======== TEXT PASSAGE

Kenneth Rowntree (1915-1997)
Kenneth Rowntree was born at Scarborough in 1915 into a Quaker family. He trained at the Ruskin School of Drawing, where he was taught briefly by Eric Ravilious, and at the Slade School of Fine Art in London.
Between 1940 and 1943 he was one of more than 60 artists commissioned by the Government and financed by the Pilgrim Trust to record the face of England and Wales before development or wartime destruction changed it beyond recognition. “Recording Britain” covered a total of 36 counties, Rowntree concentrated on capturing the essential character of old buildings and interiors in Bedfordshire, Essex, Yorkshire, Derbyshire and Wales. He also worked as an Official War Artist.
Following his first one-man exhibition at the Leicester Galleries in 1946, Rowntree’s topographical interests led him to work on the “Vision of England” series, illustrating the volumes dealing with Norfolk and the Isle of Wight and designing the cover for Sussex. In 1951 Rowntree painted murals for the Lion and Unicorn Pavilion at the Festival of Britain.
After the war he taught painting at the Royal College of Art and then in 1959 he was appointed to succeed Lawrence Gowing as Professor of Fine Art at Newcastle, then one of the most progressive art schools in Britain, where the teaching staff included Victor Pasmore and Richard Hamilton. He held this post until his retirement in 1980, continuing the development of the Hatton Gallery’s Permanent Collection and the staging of important exhibitions, that Gowing had introduced.

================
======== EXTRACTED RECORDS

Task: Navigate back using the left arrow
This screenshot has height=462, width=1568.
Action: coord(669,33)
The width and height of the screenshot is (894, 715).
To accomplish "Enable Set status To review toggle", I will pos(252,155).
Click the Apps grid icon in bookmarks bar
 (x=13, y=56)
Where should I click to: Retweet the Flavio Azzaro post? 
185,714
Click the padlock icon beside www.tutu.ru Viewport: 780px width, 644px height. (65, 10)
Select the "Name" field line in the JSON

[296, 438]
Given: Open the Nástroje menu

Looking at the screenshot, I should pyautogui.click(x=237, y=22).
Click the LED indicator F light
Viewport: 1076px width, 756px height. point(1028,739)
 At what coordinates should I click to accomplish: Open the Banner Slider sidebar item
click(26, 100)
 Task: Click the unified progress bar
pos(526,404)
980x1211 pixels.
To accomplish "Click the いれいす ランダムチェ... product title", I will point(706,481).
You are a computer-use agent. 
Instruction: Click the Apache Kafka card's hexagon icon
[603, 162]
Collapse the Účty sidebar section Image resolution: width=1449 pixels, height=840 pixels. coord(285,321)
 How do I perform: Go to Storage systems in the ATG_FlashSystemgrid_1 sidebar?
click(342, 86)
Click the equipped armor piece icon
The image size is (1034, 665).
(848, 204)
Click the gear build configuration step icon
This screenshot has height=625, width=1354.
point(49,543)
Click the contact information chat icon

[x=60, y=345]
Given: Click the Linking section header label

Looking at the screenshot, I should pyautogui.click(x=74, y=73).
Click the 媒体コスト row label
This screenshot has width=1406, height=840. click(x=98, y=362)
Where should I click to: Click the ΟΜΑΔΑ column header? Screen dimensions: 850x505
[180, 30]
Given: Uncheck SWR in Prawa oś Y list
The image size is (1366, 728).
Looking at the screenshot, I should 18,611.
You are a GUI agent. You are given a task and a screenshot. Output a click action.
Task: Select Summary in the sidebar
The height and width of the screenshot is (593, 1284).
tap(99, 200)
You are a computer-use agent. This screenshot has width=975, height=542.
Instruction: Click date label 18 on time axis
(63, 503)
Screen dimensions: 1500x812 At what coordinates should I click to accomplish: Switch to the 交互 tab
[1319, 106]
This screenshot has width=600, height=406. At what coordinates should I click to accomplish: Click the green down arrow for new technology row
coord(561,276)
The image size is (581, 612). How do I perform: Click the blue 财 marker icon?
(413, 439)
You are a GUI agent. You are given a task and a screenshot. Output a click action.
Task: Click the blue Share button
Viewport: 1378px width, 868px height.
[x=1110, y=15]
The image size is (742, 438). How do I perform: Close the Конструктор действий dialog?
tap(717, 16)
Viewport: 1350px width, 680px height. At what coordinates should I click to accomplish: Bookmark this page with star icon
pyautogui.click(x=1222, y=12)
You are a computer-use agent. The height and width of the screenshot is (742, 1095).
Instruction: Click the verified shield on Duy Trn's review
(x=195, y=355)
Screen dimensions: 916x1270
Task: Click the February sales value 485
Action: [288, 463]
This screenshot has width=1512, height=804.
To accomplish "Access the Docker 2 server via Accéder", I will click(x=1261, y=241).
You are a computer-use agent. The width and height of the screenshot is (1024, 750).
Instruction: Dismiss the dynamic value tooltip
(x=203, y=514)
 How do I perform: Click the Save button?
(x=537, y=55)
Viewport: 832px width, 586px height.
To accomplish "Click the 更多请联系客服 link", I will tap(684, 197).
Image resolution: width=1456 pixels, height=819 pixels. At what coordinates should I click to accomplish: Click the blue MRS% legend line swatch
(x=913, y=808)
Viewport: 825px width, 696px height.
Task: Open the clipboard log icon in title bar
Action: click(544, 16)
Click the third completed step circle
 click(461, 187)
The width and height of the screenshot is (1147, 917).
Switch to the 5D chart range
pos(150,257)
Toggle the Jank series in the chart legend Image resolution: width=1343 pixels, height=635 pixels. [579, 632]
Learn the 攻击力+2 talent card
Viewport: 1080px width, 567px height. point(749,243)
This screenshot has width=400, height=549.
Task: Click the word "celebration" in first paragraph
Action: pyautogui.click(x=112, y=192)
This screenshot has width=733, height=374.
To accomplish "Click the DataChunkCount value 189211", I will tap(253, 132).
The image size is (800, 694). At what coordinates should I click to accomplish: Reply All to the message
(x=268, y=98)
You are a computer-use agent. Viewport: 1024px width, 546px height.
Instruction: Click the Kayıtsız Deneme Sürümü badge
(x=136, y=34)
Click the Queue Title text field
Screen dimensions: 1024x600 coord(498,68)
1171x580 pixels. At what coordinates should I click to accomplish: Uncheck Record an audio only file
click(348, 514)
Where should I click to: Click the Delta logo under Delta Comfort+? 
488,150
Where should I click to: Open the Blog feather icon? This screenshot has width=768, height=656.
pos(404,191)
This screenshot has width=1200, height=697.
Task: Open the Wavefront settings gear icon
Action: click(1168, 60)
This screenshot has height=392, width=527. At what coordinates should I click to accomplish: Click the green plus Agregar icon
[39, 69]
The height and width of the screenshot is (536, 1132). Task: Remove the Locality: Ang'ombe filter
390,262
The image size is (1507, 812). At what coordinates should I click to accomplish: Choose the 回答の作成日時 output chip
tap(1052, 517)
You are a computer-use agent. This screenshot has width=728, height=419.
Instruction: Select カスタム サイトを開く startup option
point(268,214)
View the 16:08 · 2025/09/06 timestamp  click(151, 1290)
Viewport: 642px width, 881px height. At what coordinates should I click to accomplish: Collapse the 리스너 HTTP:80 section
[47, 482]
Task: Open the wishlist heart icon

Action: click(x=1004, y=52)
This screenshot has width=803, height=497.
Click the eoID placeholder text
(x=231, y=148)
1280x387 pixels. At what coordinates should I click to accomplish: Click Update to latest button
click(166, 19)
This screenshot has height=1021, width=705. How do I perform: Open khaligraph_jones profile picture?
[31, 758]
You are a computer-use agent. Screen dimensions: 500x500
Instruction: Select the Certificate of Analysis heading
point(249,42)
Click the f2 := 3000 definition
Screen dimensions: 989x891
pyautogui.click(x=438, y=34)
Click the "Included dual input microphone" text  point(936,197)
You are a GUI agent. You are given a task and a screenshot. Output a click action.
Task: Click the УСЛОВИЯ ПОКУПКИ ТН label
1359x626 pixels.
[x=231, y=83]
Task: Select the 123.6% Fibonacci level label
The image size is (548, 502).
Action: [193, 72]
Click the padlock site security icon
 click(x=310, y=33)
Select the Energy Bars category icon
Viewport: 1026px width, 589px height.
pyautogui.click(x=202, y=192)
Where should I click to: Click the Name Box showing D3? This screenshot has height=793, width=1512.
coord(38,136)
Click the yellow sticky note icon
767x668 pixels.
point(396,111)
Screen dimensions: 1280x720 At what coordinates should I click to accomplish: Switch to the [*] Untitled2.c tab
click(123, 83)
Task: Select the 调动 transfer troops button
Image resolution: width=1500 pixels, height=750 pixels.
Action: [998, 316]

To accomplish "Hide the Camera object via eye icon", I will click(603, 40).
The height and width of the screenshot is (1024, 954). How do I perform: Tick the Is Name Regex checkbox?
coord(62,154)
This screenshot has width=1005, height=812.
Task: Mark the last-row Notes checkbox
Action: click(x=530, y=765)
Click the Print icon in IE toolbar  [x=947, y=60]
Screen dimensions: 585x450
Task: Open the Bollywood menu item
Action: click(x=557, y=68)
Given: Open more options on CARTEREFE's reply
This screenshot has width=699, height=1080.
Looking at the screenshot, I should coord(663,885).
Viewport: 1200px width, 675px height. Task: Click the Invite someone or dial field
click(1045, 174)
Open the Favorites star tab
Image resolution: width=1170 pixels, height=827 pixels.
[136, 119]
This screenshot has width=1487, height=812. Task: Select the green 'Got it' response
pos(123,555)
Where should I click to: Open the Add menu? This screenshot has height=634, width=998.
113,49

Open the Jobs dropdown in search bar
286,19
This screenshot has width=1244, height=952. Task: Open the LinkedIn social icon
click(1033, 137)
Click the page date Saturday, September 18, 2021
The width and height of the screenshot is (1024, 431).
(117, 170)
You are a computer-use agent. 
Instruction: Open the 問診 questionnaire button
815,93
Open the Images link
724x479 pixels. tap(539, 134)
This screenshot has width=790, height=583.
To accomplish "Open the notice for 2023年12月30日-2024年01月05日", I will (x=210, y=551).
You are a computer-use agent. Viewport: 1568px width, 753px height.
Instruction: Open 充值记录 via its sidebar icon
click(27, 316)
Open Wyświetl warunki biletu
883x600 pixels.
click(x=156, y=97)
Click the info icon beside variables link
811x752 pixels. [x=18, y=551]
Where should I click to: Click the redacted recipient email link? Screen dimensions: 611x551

================

Reproduce verbatim the passage of the text on Kenneth Rowntree from "Kenneth Rowntree was" to "Art in London.".

Kenneth Rowntree was born at Scarborough in 1915 into a Quaker family. He trained at the Ruskin School of Drawing, where he was taught briefly by Eric Ravilious, and at the Slade School of Fine Art in London.